→ Brief
Return every line of the listing below word for word, leaving out the pictures.

→ Task inputs
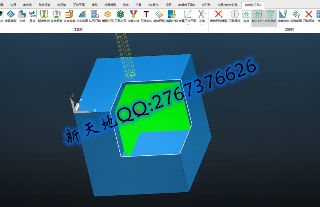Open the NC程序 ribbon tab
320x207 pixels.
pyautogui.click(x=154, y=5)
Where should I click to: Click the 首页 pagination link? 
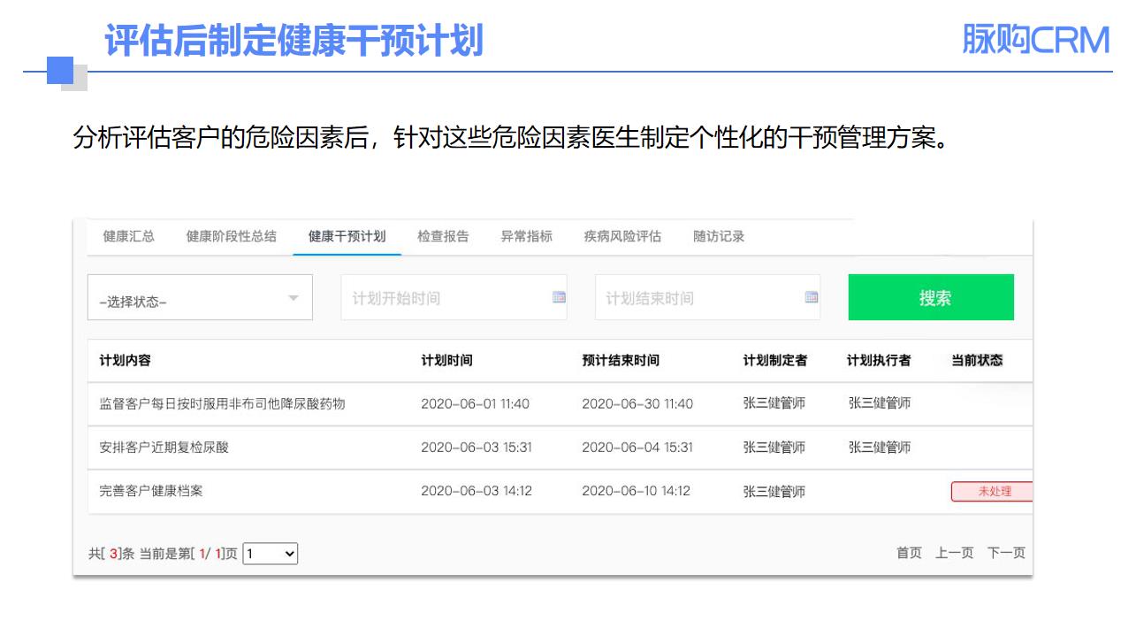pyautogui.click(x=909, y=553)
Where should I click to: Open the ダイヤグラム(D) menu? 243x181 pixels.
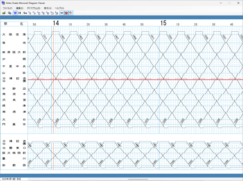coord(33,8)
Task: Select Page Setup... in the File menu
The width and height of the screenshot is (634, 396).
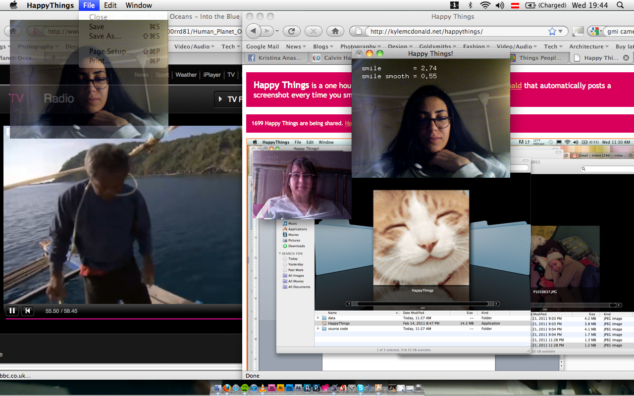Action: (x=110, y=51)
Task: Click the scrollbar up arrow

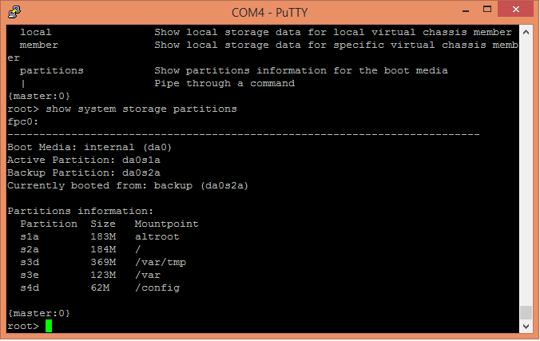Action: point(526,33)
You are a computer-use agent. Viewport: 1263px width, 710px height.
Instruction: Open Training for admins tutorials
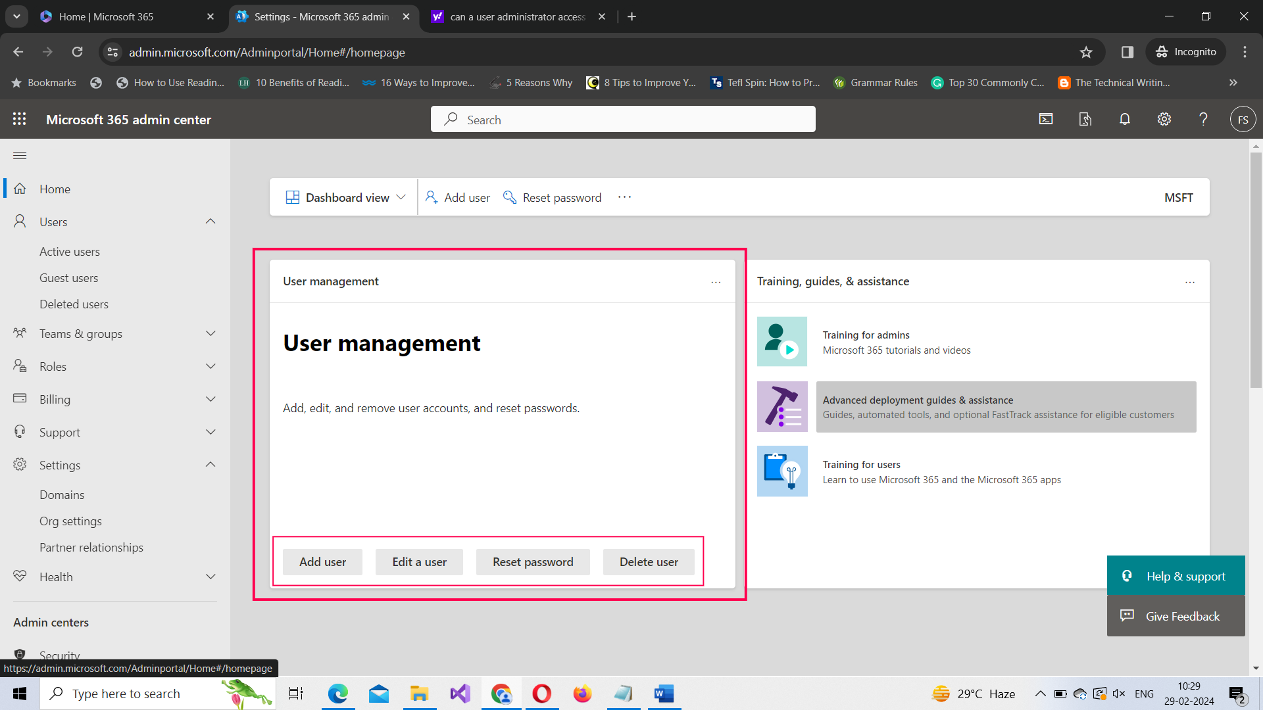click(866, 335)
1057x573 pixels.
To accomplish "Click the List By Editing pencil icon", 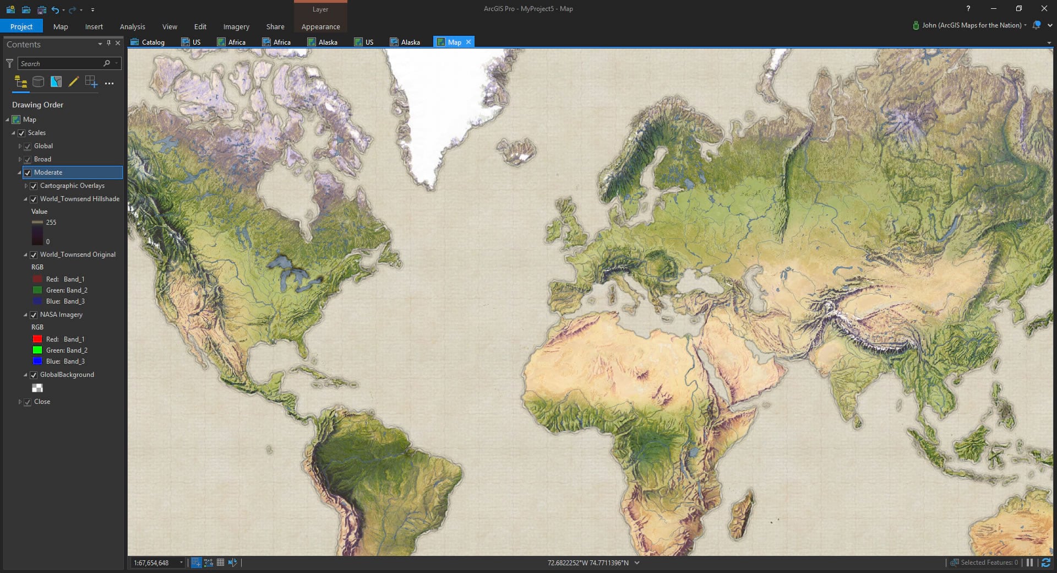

→ Complete output
Open the NC程序 ribbon tab
320x207 pixels.
pyautogui.click(x=154, y=5)
Where should I click to: Click the 首页 pagination link? 
pyautogui.click(x=909, y=553)
Where should I click to: Open the ダイヤグラム(D) menu? 243x181 pixels.
coord(33,8)
Task: Select Page Setup... in the File menu
The width and height of the screenshot is (634, 396).
Action: (x=110, y=51)
Task: Click the scrollbar up arrow

Action: point(526,33)
You are a computer-use agent. Viewport: 1263px width, 710px height.
Instruction: Open Training for admins tutorials
click(866, 335)
1057x573 pixels.
To accomplish "Click the List By Editing pencil icon", 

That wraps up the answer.